(Collected data)
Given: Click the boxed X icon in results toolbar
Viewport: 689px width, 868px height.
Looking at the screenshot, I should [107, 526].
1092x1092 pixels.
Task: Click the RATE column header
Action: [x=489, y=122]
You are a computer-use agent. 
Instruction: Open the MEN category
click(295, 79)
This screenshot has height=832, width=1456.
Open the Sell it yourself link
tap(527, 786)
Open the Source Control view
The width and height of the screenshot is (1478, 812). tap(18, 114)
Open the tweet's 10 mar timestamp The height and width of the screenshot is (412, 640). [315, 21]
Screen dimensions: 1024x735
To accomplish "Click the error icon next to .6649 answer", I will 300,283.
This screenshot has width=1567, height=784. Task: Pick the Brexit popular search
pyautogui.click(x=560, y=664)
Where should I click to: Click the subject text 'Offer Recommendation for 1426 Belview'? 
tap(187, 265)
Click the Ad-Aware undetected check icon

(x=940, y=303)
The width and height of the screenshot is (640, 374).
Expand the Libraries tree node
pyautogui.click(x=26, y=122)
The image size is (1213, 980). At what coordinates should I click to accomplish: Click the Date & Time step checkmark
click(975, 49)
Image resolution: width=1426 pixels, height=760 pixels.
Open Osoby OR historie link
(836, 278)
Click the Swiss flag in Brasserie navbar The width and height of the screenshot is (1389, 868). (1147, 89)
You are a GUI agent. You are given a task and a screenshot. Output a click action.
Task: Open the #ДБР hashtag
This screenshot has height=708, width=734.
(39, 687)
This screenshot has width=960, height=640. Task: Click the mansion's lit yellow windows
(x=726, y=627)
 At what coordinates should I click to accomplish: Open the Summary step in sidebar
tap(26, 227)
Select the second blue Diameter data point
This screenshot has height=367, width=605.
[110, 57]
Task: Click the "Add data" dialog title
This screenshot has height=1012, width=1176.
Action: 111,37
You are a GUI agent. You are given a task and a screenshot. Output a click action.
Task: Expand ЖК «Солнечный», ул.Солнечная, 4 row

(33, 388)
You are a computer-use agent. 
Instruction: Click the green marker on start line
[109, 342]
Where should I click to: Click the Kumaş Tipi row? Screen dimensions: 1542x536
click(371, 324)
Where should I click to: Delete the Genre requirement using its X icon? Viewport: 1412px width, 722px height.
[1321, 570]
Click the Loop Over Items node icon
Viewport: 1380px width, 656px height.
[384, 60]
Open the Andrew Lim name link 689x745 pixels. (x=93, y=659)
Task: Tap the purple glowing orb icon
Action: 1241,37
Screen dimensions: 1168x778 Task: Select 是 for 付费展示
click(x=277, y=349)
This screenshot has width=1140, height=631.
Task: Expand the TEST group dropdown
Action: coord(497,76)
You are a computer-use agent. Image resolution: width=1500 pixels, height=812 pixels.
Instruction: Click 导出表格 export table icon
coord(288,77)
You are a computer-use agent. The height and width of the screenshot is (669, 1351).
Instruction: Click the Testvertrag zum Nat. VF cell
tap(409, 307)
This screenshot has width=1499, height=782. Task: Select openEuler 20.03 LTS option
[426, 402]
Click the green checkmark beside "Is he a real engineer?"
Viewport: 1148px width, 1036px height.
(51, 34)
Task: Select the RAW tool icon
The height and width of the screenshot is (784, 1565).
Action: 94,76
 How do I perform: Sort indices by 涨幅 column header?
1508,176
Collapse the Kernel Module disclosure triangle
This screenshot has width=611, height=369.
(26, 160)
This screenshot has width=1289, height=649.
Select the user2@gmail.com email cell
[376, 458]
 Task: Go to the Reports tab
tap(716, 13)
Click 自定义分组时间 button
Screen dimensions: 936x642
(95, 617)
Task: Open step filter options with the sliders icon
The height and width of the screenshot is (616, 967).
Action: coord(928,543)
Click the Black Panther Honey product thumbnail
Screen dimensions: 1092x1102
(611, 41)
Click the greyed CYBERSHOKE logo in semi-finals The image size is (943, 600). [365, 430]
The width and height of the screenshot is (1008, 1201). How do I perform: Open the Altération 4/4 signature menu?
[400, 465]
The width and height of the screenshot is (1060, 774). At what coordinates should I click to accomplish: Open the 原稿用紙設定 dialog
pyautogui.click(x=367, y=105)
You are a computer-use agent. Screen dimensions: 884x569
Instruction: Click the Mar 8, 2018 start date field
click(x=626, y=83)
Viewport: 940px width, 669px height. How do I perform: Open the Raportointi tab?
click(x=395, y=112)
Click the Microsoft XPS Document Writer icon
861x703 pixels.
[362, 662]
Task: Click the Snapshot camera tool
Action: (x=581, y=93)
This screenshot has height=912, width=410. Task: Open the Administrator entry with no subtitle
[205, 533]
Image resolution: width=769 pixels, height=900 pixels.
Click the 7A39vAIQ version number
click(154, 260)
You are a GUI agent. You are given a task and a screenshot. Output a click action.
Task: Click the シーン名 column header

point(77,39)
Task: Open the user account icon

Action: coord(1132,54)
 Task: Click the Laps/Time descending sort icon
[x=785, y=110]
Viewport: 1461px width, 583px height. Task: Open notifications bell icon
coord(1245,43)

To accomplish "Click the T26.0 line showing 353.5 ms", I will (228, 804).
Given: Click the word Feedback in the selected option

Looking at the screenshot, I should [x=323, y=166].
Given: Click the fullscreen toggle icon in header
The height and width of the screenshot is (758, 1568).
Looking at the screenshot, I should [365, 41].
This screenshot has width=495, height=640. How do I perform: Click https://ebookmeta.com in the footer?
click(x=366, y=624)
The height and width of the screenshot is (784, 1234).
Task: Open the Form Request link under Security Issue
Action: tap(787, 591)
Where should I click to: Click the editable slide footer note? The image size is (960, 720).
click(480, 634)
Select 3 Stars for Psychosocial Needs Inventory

Task to carry out — This exercise requires all the entries to be written out again exactly.

Answer below —
Given: Click the boxed X icon in results toolbar
Viewport: 689px width, 868px height.
Looking at the screenshot, I should [107, 526].
1092x1092 pixels.
Task: Click the RATE column header
Action: [x=489, y=122]
You are a computer-use agent. 
Instruction: Open the MEN category
click(295, 79)
This screenshot has height=832, width=1456.
Open the Sell it yourself link
tap(527, 786)
Open the Source Control view
The width and height of the screenshot is (1478, 812). tap(18, 114)
Open the tweet's 10 mar timestamp The height and width of the screenshot is (412, 640). [315, 21]
Screen dimensions: 1024x735
To accomplish "Click the error icon next to .6649 answer", I will 300,283.
This screenshot has width=1567, height=784. Task: Pick the Brexit popular search
pyautogui.click(x=560, y=664)
Where should I click to: Click the subject text 'Offer Recommendation for 1426 Belview'? 
tap(187, 265)
Click the Ad-Aware undetected check icon

(x=940, y=303)
The width and height of the screenshot is (640, 374).
Expand the Libraries tree node
pyautogui.click(x=26, y=122)
The image size is (1213, 980). At what coordinates should I click to accomplish: Click the Date & Time step checkmark
click(975, 49)
Image resolution: width=1426 pixels, height=760 pixels.
Open Osoby OR historie link
(836, 278)
Click the Swiss flag in Brasserie navbar The width and height of the screenshot is (1389, 868). (1147, 89)
You are a GUI agent. You are given a task and a screenshot. Output a click action.
Task: Open the #ДБР hashtag
This screenshot has height=708, width=734.
(39, 687)
This screenshot has width=960, height=640. Task: Click the mansion's lit yellow windows
(x=726, y=627)
 At what coordinates should I click to accomplish: Open the Summary step in sidebar
tap(26, 227)
Select the second blue Diameter data point
This screenshot has height=367, width=605.
[110, 57]
Task: Click the "Add data" dialog title
This screenshot has height=1012, width=1176.
Action: 111,37
You are a GUI agent. You are given a task and a screenshot. Output a click action.
Task: Expand ЖК «Солнечный», ул.Солнечная, 4 row

(33, 388)
You are a computer-use agent. 
Instruction: Click the green marker on start line
[109, 342]
Where should I click to: Click the Kumaş Tipi row? Screen dimensions: 1542x536
click(371, 324)
Where should I click to: Delete the Genre requirement using its X icon? Viewport: 1412px width, 722px height.
[1321, 570]
Click the Loop Over Items node icon
Viewport: 1380px width, 656px height.
[384, 60]
Open the Andrew Lim name link 689x745 pixels. (x=93, y=659)
Task: Tap the purple glowing orb icon
Action: 1241,37
Screen dimensions: 1168x778 Task: Select 是 for 付费展示
click(x=277, y=349)
This screenshot has width=1140, height=631.
Task: Expand the TEST group dropdown
Action: coord(497,76)
You are a computer-use agent. Image resolution: width=1500 pixels, height=812 pixels.
Instruction: Click 导出表格 export table icon
coord(288,77)
You are a computer-use agent. The height and width of the screenshot is (669, 1351).
Instruction: Click the Testvertrag zum Nat. VF cell
tap(409, 307)
This screenshot has width=1499, height=782. Task: Select openEuler 20.03 LTS option
[426, 402]
Click the green checkmark beside "Is he a real engineer?"
Viewport: 1148px width, 1036px height.
(51, 34)
Task: Select the RAW tool icon
The height and width of the screenshot is (784, 1565).
Action: 94,76
 How do I perform: Sort indices by 涨幅 column header?
1508,176
Collapse the Kernel Module disclosure triangle
This screenshot has width=611, height=369.
(26, 160)
This screenshot has width=1289, height=649.
Select the user2@gmail.com email cell
[376, 458]
 Task: Go to the Reports tab
tap(716, 13)
Click 自定义分组时间 button
Screen dimensions: 936x642
(95, 617)
Task: Open step filter options with the sliders icon
The height and width of the screenshot is (616, 967).
Action: coord(928,543)
Click the Black Panther Honey product thumbnail
Screen dimensions: 1092x1102
(611, 41)
Click the greyed CYBERSHOKE logo in semi-finals The image size is (943, 600). [365, 430]
The width and height of the screenshot is (1008, 1201). How do I perform: Open the Altération 4/4 signature menu?
[400, 465]
The width and height of the screenshot is (1060, 774). At what coordinates should I click to accomplish: Open the 原稿用紙設定 dialog
pyautogui.click(x=367, y=105)
You are a computer-use agent. Screen dimensions: 884x569
Instruction: Click the Mar 8, 2018 start date field
click(x=626, y=83)
Viewport: 940px width, 669px height. How do I perform: Open the Raportointi tab?
click(x=395, y=112)
Click the Microsoft XPS Document Writer icon
861x703 pixels.
[362, 662]
Task: Click the Snapshot camera tool
Action: (x=581, y=93)
This screenshot has height=912, width=410. Task: Open the Administrator entry with no subtitle
[205, 533]
Image resolution: width=769 pixels, height=900 pixels.
Click the 7A39vAIQ version number
click(154, 260)
You are a GUI agent. You are given a task and a screenshot. Output a click action.
Task: Click the シーン名 column header

point(77,39)
Task: Open the user account icon

Action: coord(1132,54)
 Task: Click the Laps/Time descending sort icon
[x=785, y=110]
Viewport: 1461px width, 583px height. Task: Open notifications bell icon
coord(1245,43)

To accomplish "Click the T26.0 line showing 353.5 ms", I will (228, 804).
Given: Click the word Feedback in the selected option

Looking at the screenshot, I should [x=323, y=166].
Given: Click the fullscreen toggle icon in header
The height and width of the screenshot is (758, 1568).
Looking at the screenshot, I should [365, 41].
This screenshot has width=495, height=640. How do I perform: Click https://ebookmeta.com in the footer?
click(x=366, y=624)
The height and width of the screenshot is (784, 1234).
Task: Open the Form Request link under Security Issue
Action: tap(787, 591)
Where should I click to: Click the editable slide footer note? The image size is (960, 720).
click(480, 634)
Select 3 Stars for Psychosocial Needs Inventory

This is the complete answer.